- Exercise goal:
From the first line to the last, print the material exactly, skipping the pictures.

- Record excerpts:
⁂
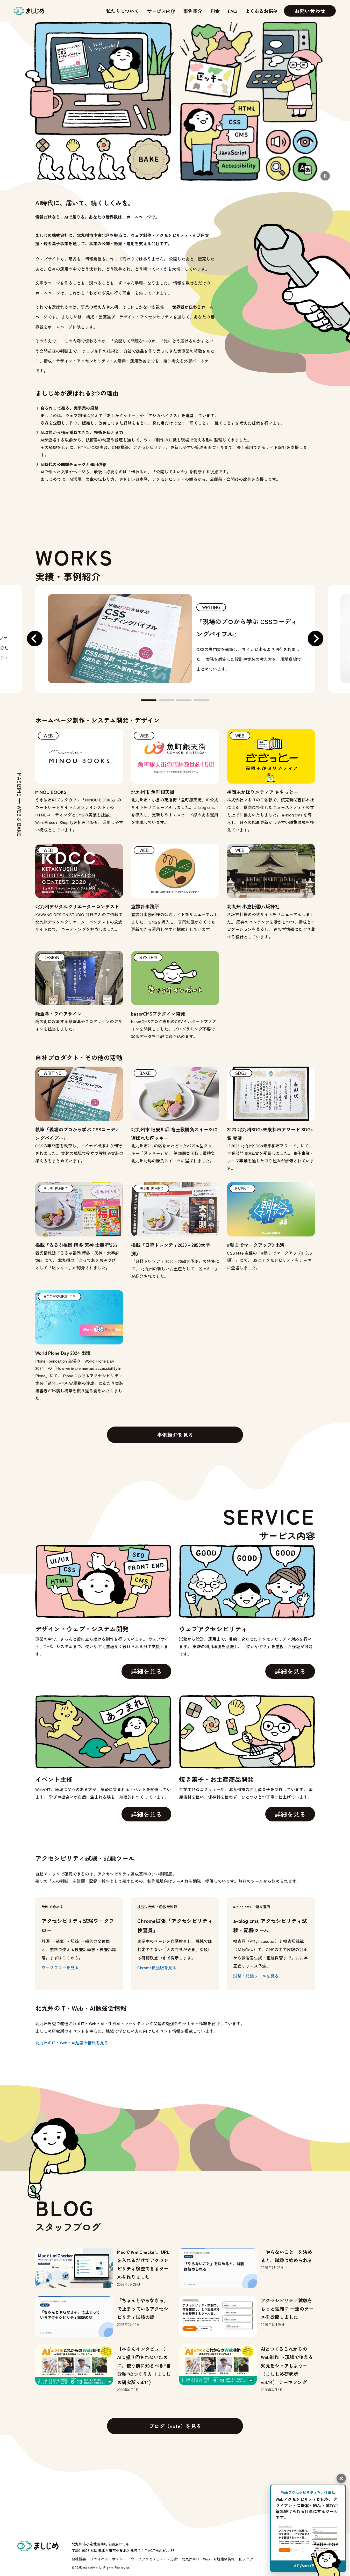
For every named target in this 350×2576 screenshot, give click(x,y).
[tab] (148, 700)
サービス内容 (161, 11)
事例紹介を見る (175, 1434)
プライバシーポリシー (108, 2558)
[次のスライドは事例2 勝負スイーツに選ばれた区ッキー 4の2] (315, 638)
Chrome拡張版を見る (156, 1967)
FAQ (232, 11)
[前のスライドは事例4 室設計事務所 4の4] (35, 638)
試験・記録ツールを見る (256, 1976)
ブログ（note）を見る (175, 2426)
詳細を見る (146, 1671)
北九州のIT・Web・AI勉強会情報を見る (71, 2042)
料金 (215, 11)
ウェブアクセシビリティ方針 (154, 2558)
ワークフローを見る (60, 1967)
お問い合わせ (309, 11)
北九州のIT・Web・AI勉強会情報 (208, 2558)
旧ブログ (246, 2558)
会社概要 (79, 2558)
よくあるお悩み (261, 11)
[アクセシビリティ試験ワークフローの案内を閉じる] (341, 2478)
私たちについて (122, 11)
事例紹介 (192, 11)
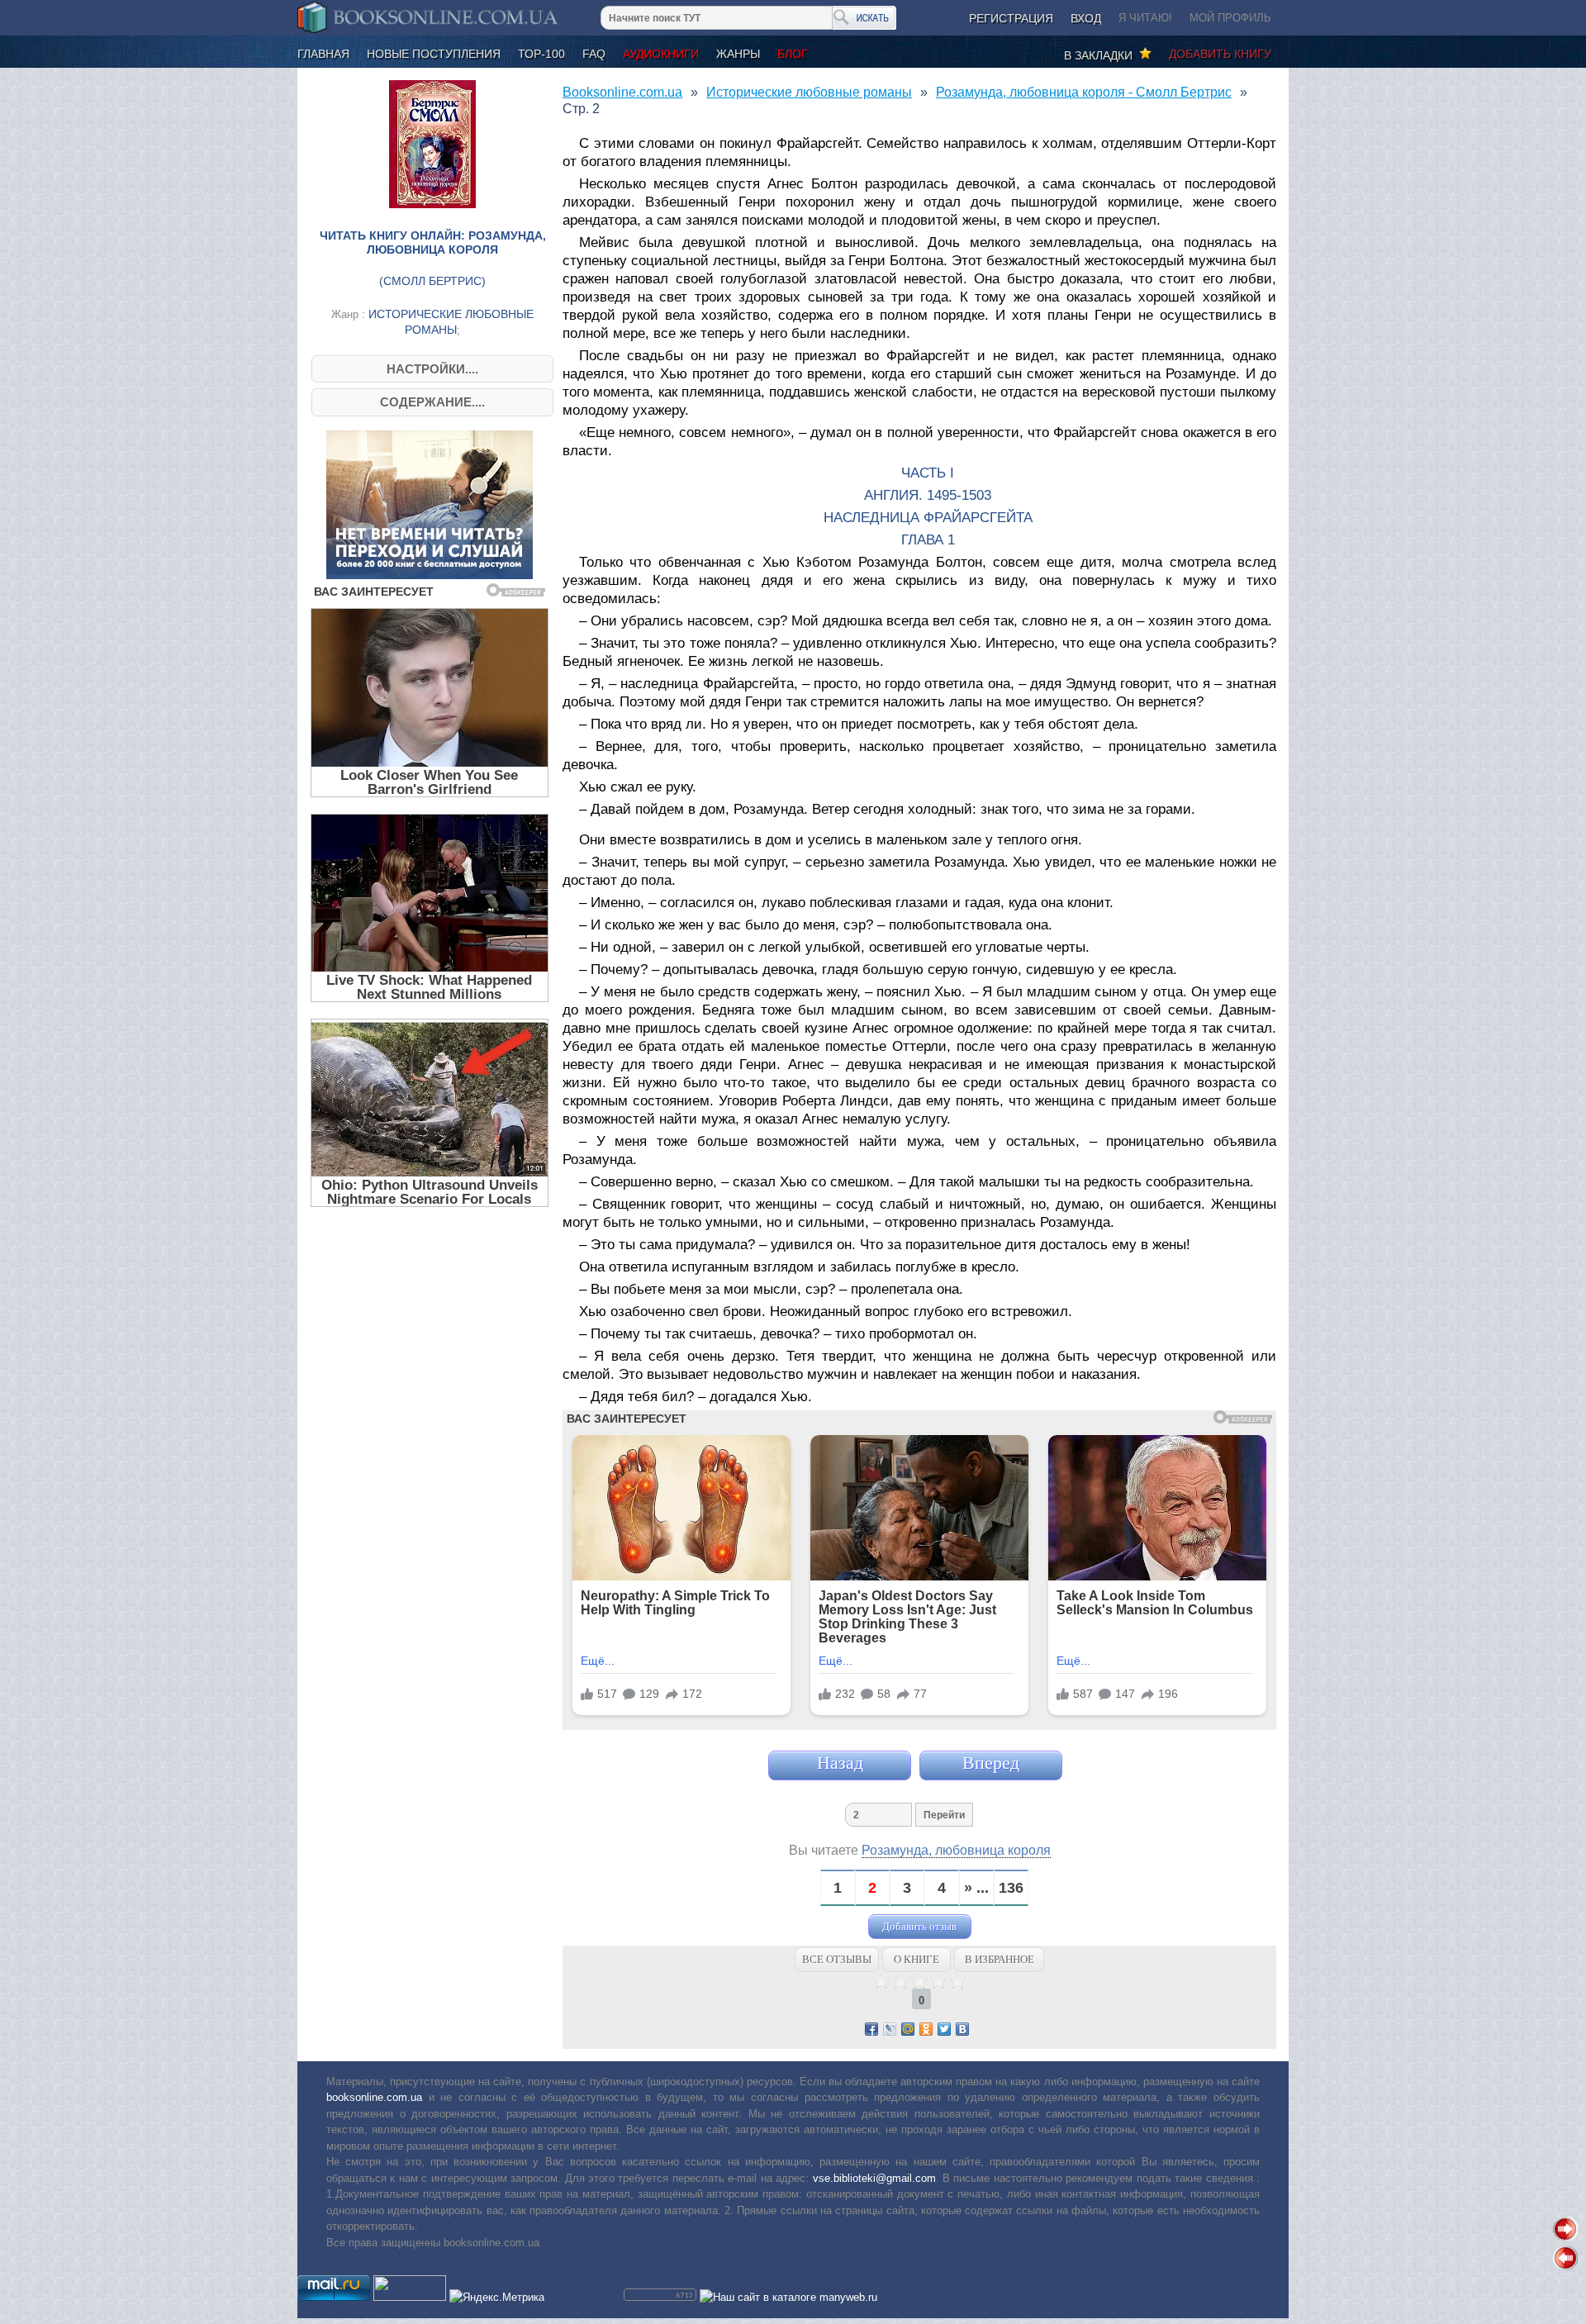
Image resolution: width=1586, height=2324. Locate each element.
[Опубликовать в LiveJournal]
⁂
- Problem solution:
For every named target in this 350×2576 screenshot, give click(x,y).
[tab] (148, 700)
サービス内容 (161, 11)
事例紹介を見る (175, 1434)
プライバシーポリシー (108, 2558)
[次のスライドは事例2 勝負スイーツに選ばれた区ッキー 4の2] (315, 638)
Chrome拡張版を見る (156, 1967)
FAQ (232, 11)
[前のスライドは事例4 室設計事務所 4の4] (35, 638)
試験・記録ツールを見る (256, 1976)
ブログ（note）を見る (175, 2426)
詳細を見る (146, 1671)
北九州のIT・Web・AI勉強会情報を見る (71, 2042)
料金 (215, 11)
ウェブアクセシビリティ方針 (154, 2558)
ワークフローを見る (60, 1967)
お問い合わせ (309, 11)
北九州のIT・Web・AI勉強会情報 (208, 2558)
旧ブログ (246, 2558)
会社概要 (79, 2558)
よくあるお悩み (261, 11)
[アクセシビリティ試験ワークフローの案内を閉じる] (341, 2478)
私たちについて (122, 11)
事例紹介 (192, 11)
Image resolution: width=1586, height=2324. Locate each element.
[Опубликовать в LiveJournal]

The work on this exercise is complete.